Location, Location, Location

Lyon Van Voorhis
LyonStats
Published in
4 min readNov 4, 2018

Soccer is a game of positioning. Scoring goals is the primary objective and the best way to score goals is to move the ball into as advantageous a position as possible before having a shot. But where are these valuable positions? As I start to dig into the World Cup data I’ve gotten from StatsBomb (found here), I keep returning to this question. Today, I’m going to walk through my first attempt to calculate the discrete values of parts of the pitch, using R for the data manipulation and the ggplot2 package for my visualizations.

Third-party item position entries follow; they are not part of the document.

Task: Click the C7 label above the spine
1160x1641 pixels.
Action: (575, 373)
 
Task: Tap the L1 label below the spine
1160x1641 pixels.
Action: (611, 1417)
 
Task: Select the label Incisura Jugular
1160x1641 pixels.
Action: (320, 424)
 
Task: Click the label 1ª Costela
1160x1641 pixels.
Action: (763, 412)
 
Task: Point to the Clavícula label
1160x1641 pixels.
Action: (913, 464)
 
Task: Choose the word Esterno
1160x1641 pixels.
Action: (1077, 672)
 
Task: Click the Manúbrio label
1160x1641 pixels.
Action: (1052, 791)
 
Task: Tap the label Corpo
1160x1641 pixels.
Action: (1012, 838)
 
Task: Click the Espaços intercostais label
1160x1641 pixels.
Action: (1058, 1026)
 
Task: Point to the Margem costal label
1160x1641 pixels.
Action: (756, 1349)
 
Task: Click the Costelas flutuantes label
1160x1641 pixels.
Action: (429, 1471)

Again, the data I’m using comes from StatsBomb, and includes treasure trove of event data from all 64 World Cup games. They recorded things like shots, passes, tackles and all events include time, player, and player location, among many other more arcane details specific to the various play types, including StatsBomb’s expected goal calculation (this explains some of their methodology) for each shot attempt. This xG number is crucial to how I’ll go about determining locational value.

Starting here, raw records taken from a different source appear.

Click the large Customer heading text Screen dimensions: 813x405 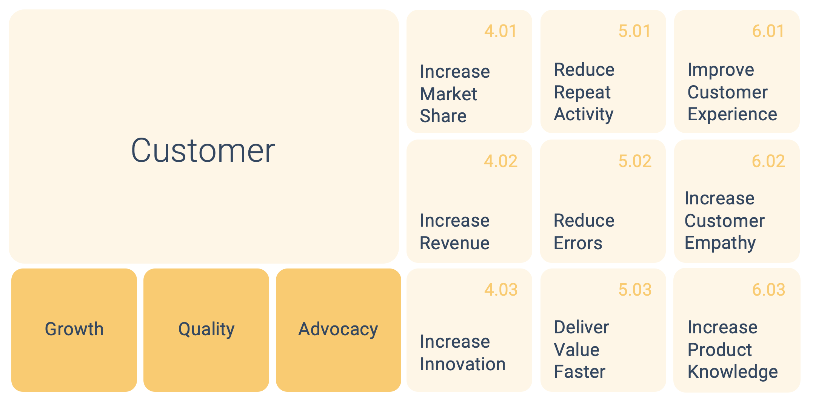pos(203,150)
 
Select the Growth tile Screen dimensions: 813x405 pos(74,330)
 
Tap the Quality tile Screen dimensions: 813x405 pos(206,330)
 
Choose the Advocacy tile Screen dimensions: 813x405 pos(338,330)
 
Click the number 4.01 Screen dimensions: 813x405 pos(500,31)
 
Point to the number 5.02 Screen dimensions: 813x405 pos(635,161)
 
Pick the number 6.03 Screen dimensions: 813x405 pos(768,290)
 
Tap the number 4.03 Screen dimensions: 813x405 pos(501,290)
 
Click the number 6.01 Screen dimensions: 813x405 pos(768,31)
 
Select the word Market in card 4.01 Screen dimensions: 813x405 pos(448,94)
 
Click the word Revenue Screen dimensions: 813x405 pos(454,243)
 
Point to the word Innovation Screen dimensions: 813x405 pos(463,364)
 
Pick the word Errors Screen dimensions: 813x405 pos(578,243)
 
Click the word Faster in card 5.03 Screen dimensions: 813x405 pos(579,371)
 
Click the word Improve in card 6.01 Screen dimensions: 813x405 pos(721,70)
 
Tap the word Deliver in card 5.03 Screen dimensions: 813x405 pos(581,327)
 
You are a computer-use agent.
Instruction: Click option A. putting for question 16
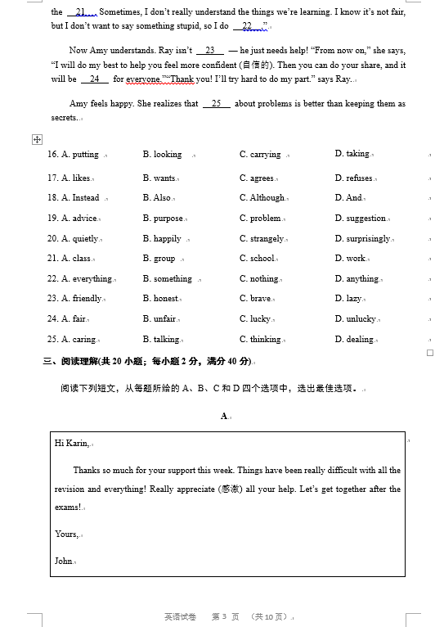coord(80,155)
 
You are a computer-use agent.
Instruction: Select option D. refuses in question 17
coord(353,178)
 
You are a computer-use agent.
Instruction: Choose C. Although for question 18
coord(262,198)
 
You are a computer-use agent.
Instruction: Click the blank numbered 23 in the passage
coord(209,51)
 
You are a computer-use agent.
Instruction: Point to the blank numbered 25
coord(216,104)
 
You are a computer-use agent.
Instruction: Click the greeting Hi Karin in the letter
coord(72,444)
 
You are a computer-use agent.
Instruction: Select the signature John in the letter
coord(64,562)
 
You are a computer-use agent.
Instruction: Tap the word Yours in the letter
coord(66,535)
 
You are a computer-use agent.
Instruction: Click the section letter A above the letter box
coord(223,417)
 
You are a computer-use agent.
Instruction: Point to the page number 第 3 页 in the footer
coord(225,616)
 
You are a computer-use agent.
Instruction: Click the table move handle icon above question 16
coord(37,139)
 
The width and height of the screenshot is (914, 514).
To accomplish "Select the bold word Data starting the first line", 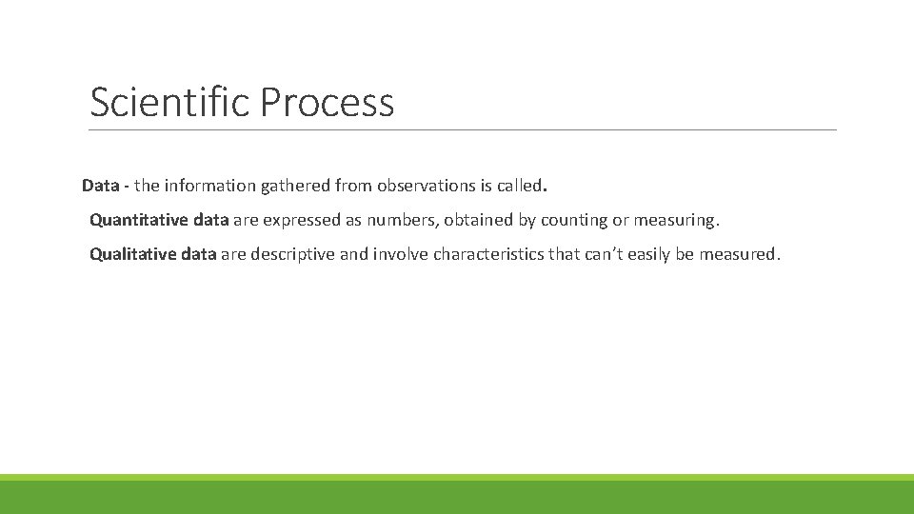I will [100, 185].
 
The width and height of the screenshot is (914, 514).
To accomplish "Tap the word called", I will [518, 185].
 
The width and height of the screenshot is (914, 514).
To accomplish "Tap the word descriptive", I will [292, 254].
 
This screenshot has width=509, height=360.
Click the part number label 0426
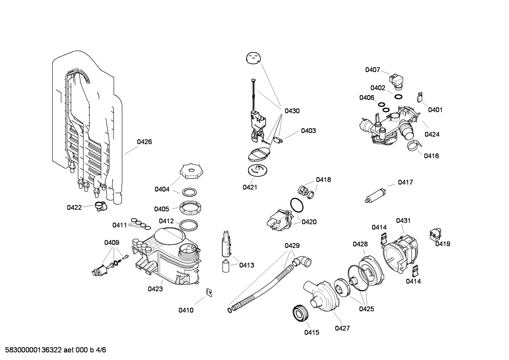coord(144,142)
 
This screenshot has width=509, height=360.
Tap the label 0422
coord(74,207)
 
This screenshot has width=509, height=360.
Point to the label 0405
coord(161,209)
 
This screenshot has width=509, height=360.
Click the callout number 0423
coord(155,289)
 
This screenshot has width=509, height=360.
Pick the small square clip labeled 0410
coord(209,292)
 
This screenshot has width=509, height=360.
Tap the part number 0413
coord(246,265)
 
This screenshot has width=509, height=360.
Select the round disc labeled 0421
coord(257,170)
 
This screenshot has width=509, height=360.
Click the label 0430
coord(292,111)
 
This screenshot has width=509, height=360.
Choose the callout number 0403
coord(308,131)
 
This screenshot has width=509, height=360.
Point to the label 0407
coord(372,70)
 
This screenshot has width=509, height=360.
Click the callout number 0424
coord(432,134)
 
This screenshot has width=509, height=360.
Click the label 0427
coord(342,328)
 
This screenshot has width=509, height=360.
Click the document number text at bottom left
coord(53,350)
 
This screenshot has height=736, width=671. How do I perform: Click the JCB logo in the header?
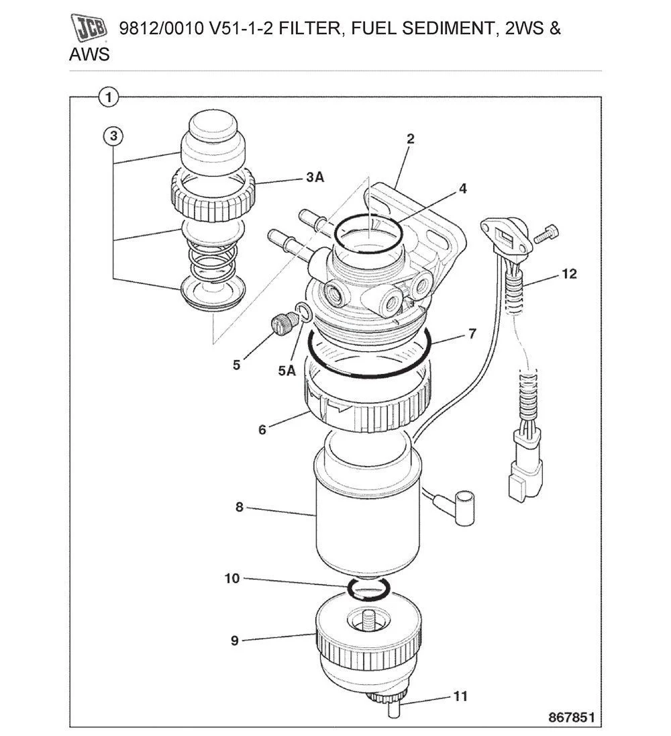pyautogui.click(x=89, y=30)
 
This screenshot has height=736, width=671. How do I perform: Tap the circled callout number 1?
pyautogui.click(x=109, y=97)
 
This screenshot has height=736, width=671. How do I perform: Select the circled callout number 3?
pyautogui.click(x=113, y=136)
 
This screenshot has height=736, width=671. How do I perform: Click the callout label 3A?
pyautogui.click(x=315, y=177)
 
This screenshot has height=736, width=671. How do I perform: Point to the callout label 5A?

The first step I took was grouping each of the more than 11,000 possessions (a new possession starts every time a new team takes control of the ball) and summing the xG for each one. For possessions that didn’t end in a shot (and therefore had no xG value, I set the xG value to be 0.

Now that I had calculated the xG value for each possession, I then attached that possession value to every ball possession event in each possession (I defined a ball possession event as a Pass, Dribble, Shot, or Ball Receipt). StatsBomb gives each event a location on a 120 x 80 grid. This heat map shows the density of the 118,000 ball possession events that will be included in my model.

Lighter areas indicate more activity. The right side is the attacking side.

The activity pattern’s horizontal symmetry is striking, and based on this knowledge, and in order to increase the density of data points, I’m going to “fold” the field in half. I placed all events on a 120x40 grid, assigning the “xlocation” (confusingly enough placed on the Y axis in the visualization above) a value of 81-x if it is greater than 40.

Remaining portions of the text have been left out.